#### WHAT IS ASKED:
[1] From the TensorFlow reply, extract the passage that begins with the words containing "Also, it looks" and ends with "ponder cost function.".
[2] In the TensorFlow reply, which function is suggested for making TensorFlow compute all the listed output tensors up to that point?

#### TEXT:
####

I'm going to preface this response that this is NOT a complete solution, but rather some commentary on how to improve your cell.
To start off, in your ACTStep function, you call rnn.rnn for one timestep (as defined by [input]. If you're doing a single timestep, it is probably more efficient to simple use the actual self.cell call function. You'll see this same mechanism used in tensorflow rnncell wrappers
You mentioned that you have tried using TensorArrays. Did you pack and unpack the tensorarrays appropriately? Here is a repo where you'll find under model.py the tensorarrays are packed and unpacked properly.
You also asked if there is a function in control_flow_ops that will require all the tensors to be accumulated. I think you are looking for tf.control_dependencies
You can list all of your output tensors operations in control_dependicies and that will require tensorflow to compute all tensors up into that point.
Also, it looks like your counter variable is trainable. Are you sure you want this to be the case? If you're adding plus one to your counter, that probably wouldn't yield the correct result. On the other hand, you could have purposely kept it trainable to differentiate it at the end for the ponder cost function.

####

#### RECORD EXTRACTS:
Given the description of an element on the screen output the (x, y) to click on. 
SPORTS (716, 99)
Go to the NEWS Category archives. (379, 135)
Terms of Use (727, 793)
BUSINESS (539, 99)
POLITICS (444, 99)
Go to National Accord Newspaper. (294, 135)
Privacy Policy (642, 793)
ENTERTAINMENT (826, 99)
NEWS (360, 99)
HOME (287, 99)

####

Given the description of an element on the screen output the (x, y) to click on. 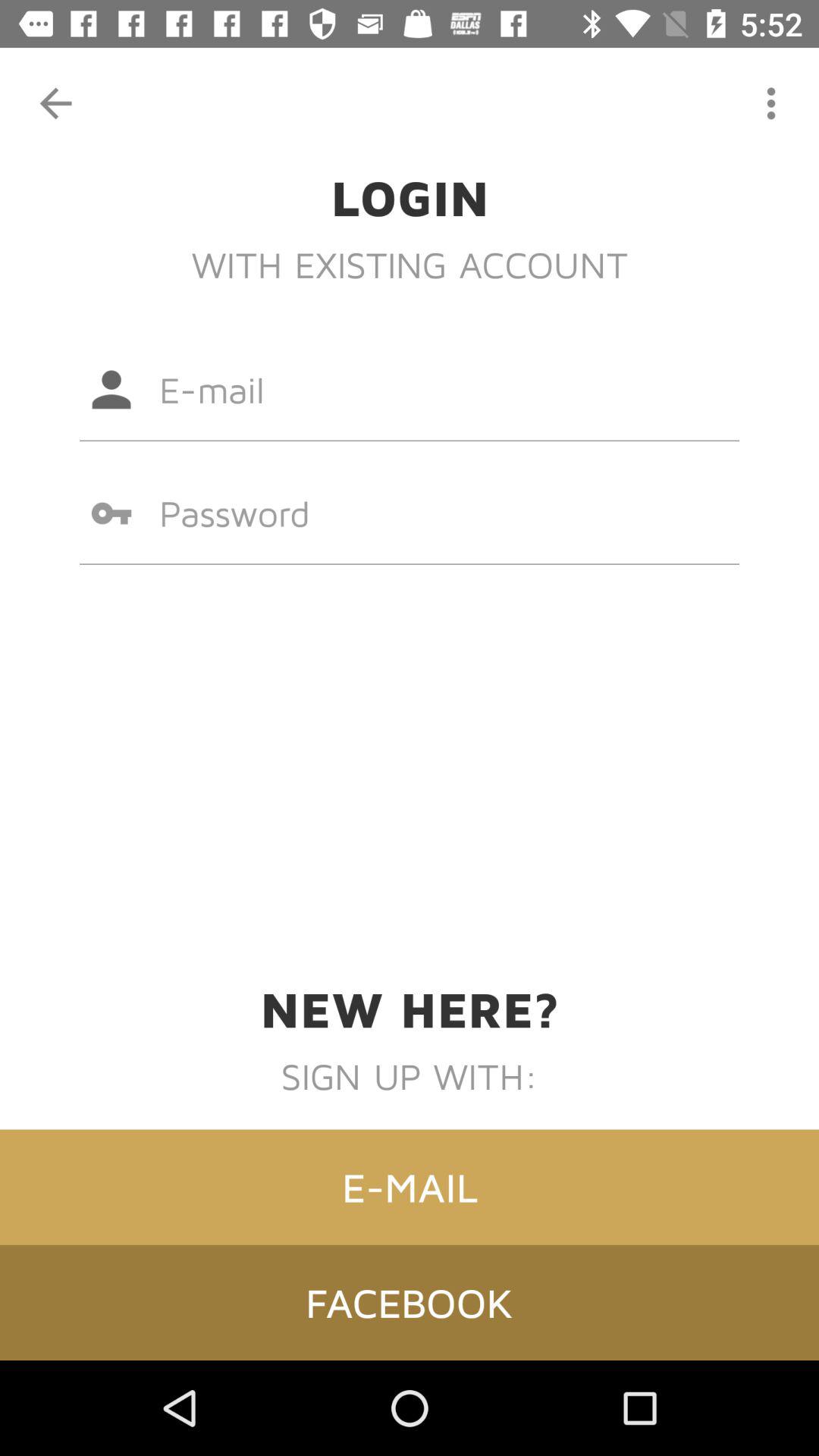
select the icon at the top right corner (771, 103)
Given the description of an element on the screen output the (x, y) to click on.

####

#### RESULTS:
[1]
Also, it looks like your counter variable is trainable. Are you sure you want this to be the case? If you're adding plus one to your counter, that probably wouldn't yield the correct result. On the other hand, you could have purposely kept it trainable to differentiate it at the end for the ponder cost function.

[2] tf.control_dependencies